Supply the number of lines in the data below that hold "Toggle", and let that number be the whole answer.
** Opening TASK INPUT block **
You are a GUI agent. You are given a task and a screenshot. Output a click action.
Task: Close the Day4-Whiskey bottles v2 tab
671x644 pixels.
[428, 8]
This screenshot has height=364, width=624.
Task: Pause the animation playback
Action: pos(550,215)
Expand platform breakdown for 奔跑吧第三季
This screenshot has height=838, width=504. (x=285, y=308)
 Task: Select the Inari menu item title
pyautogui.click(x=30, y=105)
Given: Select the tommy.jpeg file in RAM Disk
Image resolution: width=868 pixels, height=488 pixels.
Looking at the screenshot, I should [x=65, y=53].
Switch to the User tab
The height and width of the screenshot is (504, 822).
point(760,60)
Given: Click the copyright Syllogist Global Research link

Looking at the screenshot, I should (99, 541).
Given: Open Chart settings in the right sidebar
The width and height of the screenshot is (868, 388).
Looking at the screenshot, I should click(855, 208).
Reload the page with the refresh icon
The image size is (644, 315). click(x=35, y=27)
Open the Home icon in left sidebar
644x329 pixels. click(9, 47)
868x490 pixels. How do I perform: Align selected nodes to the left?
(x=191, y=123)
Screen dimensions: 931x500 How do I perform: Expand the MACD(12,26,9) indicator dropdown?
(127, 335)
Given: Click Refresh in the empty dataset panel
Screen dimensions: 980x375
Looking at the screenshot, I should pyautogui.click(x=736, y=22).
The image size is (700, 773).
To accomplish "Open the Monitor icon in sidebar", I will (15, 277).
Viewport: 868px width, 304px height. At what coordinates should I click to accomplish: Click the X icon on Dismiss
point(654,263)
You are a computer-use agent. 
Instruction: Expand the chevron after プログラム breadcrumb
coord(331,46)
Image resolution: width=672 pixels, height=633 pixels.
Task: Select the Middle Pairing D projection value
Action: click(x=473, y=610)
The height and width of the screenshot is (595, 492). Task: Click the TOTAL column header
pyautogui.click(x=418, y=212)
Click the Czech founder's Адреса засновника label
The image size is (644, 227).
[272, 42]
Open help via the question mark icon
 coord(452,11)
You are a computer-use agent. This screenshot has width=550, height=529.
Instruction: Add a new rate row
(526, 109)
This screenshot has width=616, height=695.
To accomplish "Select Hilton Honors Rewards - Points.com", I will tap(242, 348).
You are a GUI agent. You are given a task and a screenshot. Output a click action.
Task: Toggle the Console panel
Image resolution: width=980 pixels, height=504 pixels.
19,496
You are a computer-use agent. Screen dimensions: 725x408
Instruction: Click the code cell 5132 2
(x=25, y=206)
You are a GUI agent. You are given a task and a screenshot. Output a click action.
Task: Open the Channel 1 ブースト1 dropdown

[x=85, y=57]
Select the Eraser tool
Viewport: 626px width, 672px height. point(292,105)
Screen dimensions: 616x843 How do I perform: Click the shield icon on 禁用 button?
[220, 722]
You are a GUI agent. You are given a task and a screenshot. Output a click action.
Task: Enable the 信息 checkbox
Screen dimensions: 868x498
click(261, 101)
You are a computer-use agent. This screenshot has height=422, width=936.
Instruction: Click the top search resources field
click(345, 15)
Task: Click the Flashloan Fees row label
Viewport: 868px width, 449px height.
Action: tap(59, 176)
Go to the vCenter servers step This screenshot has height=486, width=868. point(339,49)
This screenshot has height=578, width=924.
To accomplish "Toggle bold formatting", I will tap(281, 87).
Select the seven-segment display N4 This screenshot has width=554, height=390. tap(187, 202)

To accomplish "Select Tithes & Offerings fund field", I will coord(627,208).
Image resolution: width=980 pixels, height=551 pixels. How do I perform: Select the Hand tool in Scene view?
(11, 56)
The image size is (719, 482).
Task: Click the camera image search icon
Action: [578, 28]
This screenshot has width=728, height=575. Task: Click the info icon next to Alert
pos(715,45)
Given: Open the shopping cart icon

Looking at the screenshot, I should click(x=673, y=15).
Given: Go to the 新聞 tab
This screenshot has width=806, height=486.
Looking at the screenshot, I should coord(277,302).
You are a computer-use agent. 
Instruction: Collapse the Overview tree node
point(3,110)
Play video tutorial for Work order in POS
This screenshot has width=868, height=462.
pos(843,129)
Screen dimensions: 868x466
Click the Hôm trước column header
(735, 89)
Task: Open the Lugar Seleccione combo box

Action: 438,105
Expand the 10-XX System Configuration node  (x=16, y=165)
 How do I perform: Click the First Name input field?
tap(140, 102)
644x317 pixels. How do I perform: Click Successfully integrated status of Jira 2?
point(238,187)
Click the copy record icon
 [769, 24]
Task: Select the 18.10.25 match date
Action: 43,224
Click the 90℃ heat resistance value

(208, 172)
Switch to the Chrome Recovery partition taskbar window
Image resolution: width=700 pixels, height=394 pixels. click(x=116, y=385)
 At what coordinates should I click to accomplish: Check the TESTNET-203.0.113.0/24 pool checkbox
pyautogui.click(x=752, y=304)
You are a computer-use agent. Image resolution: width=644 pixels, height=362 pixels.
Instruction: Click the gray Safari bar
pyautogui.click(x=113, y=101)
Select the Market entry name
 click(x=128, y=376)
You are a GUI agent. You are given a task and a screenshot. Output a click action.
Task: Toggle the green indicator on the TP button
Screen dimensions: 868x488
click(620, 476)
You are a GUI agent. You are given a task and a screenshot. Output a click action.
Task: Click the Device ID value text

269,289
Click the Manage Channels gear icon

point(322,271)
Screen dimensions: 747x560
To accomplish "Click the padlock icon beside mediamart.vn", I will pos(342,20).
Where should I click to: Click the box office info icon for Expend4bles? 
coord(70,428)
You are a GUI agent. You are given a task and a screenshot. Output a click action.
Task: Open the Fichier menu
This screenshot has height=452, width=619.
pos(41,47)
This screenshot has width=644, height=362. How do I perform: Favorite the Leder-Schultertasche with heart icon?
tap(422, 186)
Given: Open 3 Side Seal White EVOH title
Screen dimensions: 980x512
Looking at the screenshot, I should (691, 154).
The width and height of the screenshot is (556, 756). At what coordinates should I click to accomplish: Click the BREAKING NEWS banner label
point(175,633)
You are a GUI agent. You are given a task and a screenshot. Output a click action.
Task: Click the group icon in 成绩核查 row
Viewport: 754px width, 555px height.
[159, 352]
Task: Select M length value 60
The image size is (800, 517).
** Closing TASK INPUT block **
» EXERCISE OUTPUT: 3